Investigation of Anti-Cancer Properties of Novel Curcuminoids in Leukemic Cells and Dalton Lymphoma Ascites Model

Abstract

Leukemia, one of the major causes of cancer death, ranks 11th worldwide among cancer-related deaths. The current treatment of leukemia faces challenges recently due to a high burden of side effects. It is well established that curcumin has anticancer and tumor-suppressing activities in several cancers in addition to leukemia. Accordingly, 15 derivatives were designed and prepared to improve the shortcomings of curcumin, such as poor aqueous solubility, chemical instability, and low bioavailability. All 15 were evaluated for cytotoxicity against the leukemic cell line MOLT-4, which led to the prioritization and further evaluation of compound curcuminoid (2E,5E)-2,5-bis((3-(4-nitrophenyl)-1-phenyl-1H-pyrazol-4-yl)methylene)cyclopentan-1-one 5i. 5i. Compared to curcumin, 5i was significantly more effective in inducing mitochondrial dysfunction in MOLT-4 cells; hence increased ROS production and cytotoxicity. Treatment groups showed change in mitochondrial membrane potential by flow cytometry analysis. Moreover, tumor volume reduction observed with 5i treatment in Dalton's Lymphoma model was accompanied with low toxicity. Intrinsic pathways of apoptosis was initiated by compound 5i that lowered Bcl-2 expression while augmenting cytochrome c, Bak and Bax levels both in vivo and in vitro. These results showcase the potent antiproliferative as well as cytotoxic effects of 5i at nanomolar doses against leukemia being at least 60 times more effective than curcumin.
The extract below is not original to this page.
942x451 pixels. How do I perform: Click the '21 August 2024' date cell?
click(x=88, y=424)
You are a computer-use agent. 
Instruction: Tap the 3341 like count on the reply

Keywords: apoptosis; curcuminoids; cyclopentanone derivatives; cytotoxicity; leukaemia; monoketone.

Figure 1

Structures of curcumin, our synthesised curcuminoids, and curcuminoid 5i.

Scheme 1

Synthesis of curcuminoids 5a–o.

Figure 2

In vitro evaluation of 5i on cellular processes:(a) Cytotoxicity evaluation of 5i in MOLT-4 cell line using MTT assay. (b) Cytotoxicity evaluation of 5i in MOLT-4 cell line using resazurin assay. (c) Cell viability in HEK-293 cells upon the treatment of 5i. (d) Quantification of MMP depicted as a bar graph after 48 h treatment of 5i on MOLT-4 cells. (e) JC-1 staining indicating a change in mitochondrial membrane potential (MMP) upon 5i treatment. Every experiment was repeated three times and represented as histograms. p-value was calculated between control and 5i-treated groups. p-value representation: * (p-value ≤ 0.05), ** (p-value ≤ 0.01), *** (p-value ≤ 0.001), **** (p-value ≤ 0.0001).

Figure 3

Induction of apoptosis by 5i treatment:(a) Histograms and bar graph quantification of cell cycle assay of untreated and 5i-treated MOLT-4 cells for 48 h. (b) Dot plots and bar graph quantifications of apoptosis assay by AnnexinV-FITC/PI double staining of untreated and 5i-treated MOLT-4 cells for 48 h. (c) Western blot images of apoptotic protein markers in untreated and 5i-treated MOLT-4 cells for 48 h. I, II, and III represent control, 250 nM 5i, and 500 nM 5i, respectively. (d) Bar blots representing quantification of apoptotic protein markers in 5i-treated MOLT-4 cells. (e) Western blot images of apoptotic protein markers in DLA control and 5i-treated tumour tissues post 30 days of 5i treatment at a dosage of 50 mg/kg body weight. I represent untreated tumour and II represent 5i-treated tumour. (f) Quantification of apoptotic protein markers in DLA control and treated tumour. All bar graph data are represented as mean ± SD. All experiments were conducted three times. Significance was plotted based on p-value between treated tumour and its paired control condition. p-value representation: * (p-value ≤ 0.05), *** (p-value ≤ 0.001).

Figure 4

Histological and morphological analysis of the control and 5i-treated DLA mouse model: (a) Dot plot representing tumour volume for 30 days of treatment with 5i. Each dot represents the tumour volume of each individual animal. Diamond represents median tumour volume of untreated or treated for each time point. (b) Body weight measurements of control and treated animals (ns represents not significant). (c) Tumour, liver, spleen, and kidney of untreated and 5i-treated animals. (d) H&E staining of tumour, liver, and kidney after 30 days of 5i treatment.

Figure 5

Flowchart summarising experimental approach.